Otman nous y attend pour nous emmener cette fois vers l’entrée qui mène aux tanneries Chouara, les plus célèbres et les plus grandes de Fès ! On réussit à les rejoindre après un petit jeu de pistes dans des ruelles non pavées, délabrées, où des jeunes s’amusent à nous dérouter : il en faut plus pour nous impressionner !! Puis on découvre la place Seffarine, lieu des artisans du métal, une caverne d’Ali Baba grandeur nature ! On poursuit nos petites amplettes (des petites lampes de génie ciselées feront parfaitement l’affaire pour les garçons !), mais le soleil descend, il est temps de retrouver Otman pour un tour extérieur des remparts de la médina : c’est au coucher du soleil qu’on découvre la vue impressionnante qui s’offre sur la médina depuis le site des tombeaux des Mérinides… On sent que le séjour touche à sa fin et la nostalgie monte déjà dans les cœurs… quartier juif, palais royal, … et requête inattendue à Otman : « pourrais-tu nous déposer au Carrefour pour qu’on aille acheter du vin pour l’apéro ?? » Ni une ni deux, la demande le fait sourire mais il s’exécute et on a droit à l’entrée VIP qui mène à « la Cave » de chez Carrefour !! On s’offre alors un apéro sur les toits de retour au riad, la nuit tombe, on est juste bien et on voudrait que le temps continue à s’étirer… Inimaginable le retour au quotidien du lendemain !!

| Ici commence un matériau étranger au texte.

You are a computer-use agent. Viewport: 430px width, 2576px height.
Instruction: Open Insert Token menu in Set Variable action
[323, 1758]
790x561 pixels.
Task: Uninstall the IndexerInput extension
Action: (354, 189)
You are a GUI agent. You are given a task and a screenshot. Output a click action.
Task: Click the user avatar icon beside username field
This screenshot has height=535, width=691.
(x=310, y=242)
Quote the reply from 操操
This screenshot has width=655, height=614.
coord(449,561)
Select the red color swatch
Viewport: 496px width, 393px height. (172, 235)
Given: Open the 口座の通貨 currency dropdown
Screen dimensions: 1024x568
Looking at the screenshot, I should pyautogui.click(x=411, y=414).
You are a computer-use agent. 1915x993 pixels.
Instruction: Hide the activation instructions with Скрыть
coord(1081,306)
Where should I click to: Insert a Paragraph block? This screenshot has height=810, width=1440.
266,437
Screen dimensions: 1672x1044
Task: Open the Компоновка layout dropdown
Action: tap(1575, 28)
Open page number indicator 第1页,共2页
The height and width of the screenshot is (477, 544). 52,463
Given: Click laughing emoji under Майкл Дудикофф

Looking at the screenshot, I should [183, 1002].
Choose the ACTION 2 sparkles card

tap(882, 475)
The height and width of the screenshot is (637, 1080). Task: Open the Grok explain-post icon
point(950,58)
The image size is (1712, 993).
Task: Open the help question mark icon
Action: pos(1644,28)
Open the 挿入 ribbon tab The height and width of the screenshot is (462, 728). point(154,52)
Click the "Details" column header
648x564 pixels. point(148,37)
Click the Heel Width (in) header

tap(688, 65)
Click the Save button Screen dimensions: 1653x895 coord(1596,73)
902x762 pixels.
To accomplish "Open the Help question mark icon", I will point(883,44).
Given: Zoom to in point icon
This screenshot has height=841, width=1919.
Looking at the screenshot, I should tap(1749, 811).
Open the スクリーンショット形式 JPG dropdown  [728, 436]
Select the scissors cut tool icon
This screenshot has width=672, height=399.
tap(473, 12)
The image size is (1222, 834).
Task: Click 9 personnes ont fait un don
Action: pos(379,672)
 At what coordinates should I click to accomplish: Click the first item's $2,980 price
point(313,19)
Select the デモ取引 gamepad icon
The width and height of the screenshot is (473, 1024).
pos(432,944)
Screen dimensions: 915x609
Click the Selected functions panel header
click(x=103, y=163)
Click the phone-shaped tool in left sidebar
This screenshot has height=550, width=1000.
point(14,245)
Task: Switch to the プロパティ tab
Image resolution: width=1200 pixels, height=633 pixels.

La soirée se termine au « Ruined Garden », un resto à ciel ouvert dans une cour charmante à la végétation luxuriante, situé tout près du riad : un feu est alimenté au centre, des foutah en laine sur les genoux, on savoure des plats marocains revisités excellents ! Le serveur est enjoué, rigolo, très enthousiaste face à notre clan s’esclaffant sans cesse ! Et lorsqu’il comprend que nous fêtons ici les 40 ans de Soso, il nous réserve une belle surprise : un petit gâteau au chocolat, soupoudré de sucre glace, où il a tracé au doigt un attendrissant « SOFI » : bougies soufflées, happy birthday en arabe, tout y est ! Les verres de lait amenés pour accompagner le chocolat manquent de faire s’étrangler Soizic, mais j’assure le coup et je les siffle les uns après les autres : impossible de laisser quoi que ce soit sur la table face à tant d’attention pour nous ! « Bienvenue » répétera-t-il au moins cent fois ! C’est une certitude, l’accueil ici à Fès fut hors norme ! On repartira des rires plein la tête, et nos adieux à Youssef à 5h du matin, dans le silence feutré de la médina encore endormie, nous laissent le cœur gros…
Fez-toi la malle, et remplis là de l’immense bonheur de cette expérience féminine géniale !!!